Combatting Transaction Slowdowns in Cloud-Ready Applications

Your app’s transaction time is five to six seconds on the LAN, why is it 30 seconds for cloud users? As you’ll find out in this blog post, there are a number of reasons why your remote users are experiencing such dramatic slowdowns. In many cases, you might have simply moved an application into the cloud without first making it “cloud-ready.”

When you make the decision to move an application to the cloud, your primary concern should be the architecture you have in place for it. For instance, are you using a standard Three Tier architecture, or are all Three Tiers hosted on one server?

Also, where are your users located? Are they remote, or in the same place as the application? Lastly, how much bandwidth is required to support the traffic, be it user-to-app, user-to-cloud, or user-to-server?

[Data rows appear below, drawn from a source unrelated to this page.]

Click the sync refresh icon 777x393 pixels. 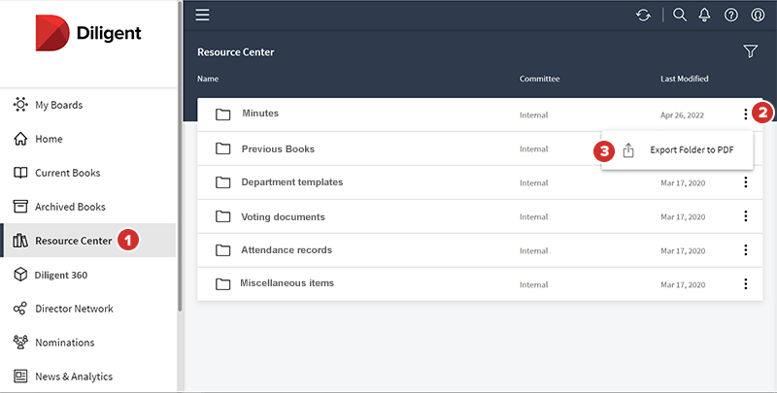coord(643,15)
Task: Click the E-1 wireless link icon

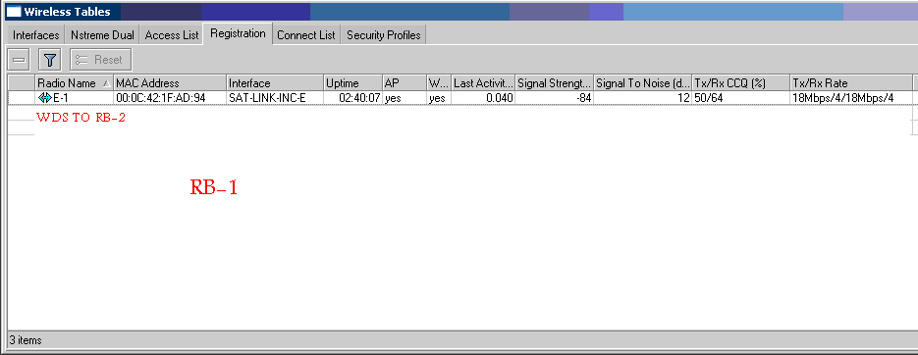Action: 44,98
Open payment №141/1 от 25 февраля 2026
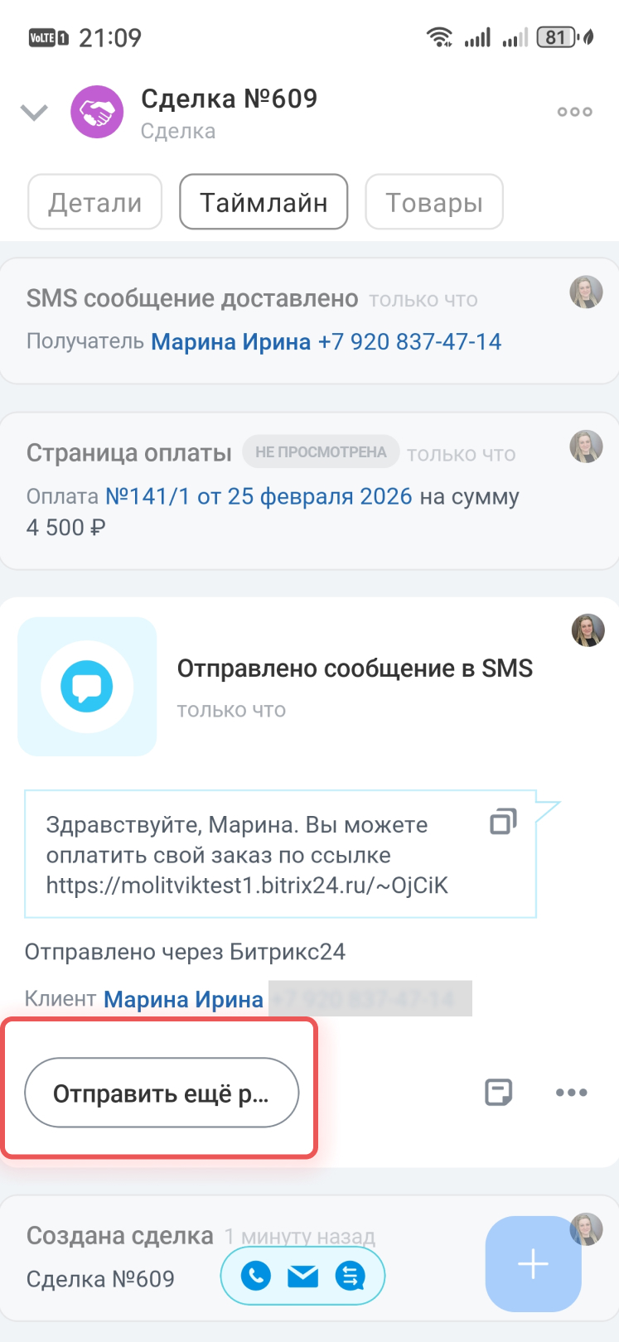The height and width of the screenshot is (1342, 619). click(259, 496)
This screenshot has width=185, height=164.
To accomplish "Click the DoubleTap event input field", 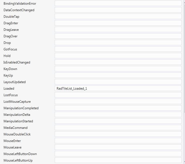I will pos(118,16).
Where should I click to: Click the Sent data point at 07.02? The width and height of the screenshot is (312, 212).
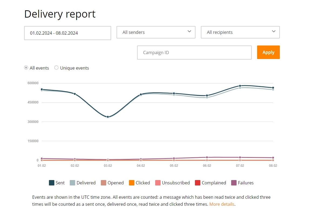tap(240, 86)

Considering Application Architecture

When it comes to application architecture, the Three-Tier approach is by far the most traditional. As you may know, this is constructed of a Web Tier, an Application Tier, and a Database Tier. The Web Tier is responsible for hosting the front-end servers and for facilitating communication between the users and the Application Tier. The Application Tier, of course, hosts the application itself and facilitates communication between the Web Tier and the Database Tier. Lastly, the Database Tier communicates with the Application Tier while also hosting all of the app’s information.

Not all applications follow this structure. Some use one server to host all application components, while others might choose to instead collapse the architecture. One option is to eliminate the Web and Application Tiers completely, allowing the client to communicate directly with the database. Not only do we feel this is a poor practice, but it has become the subject of the case study we’ll be reviewing today.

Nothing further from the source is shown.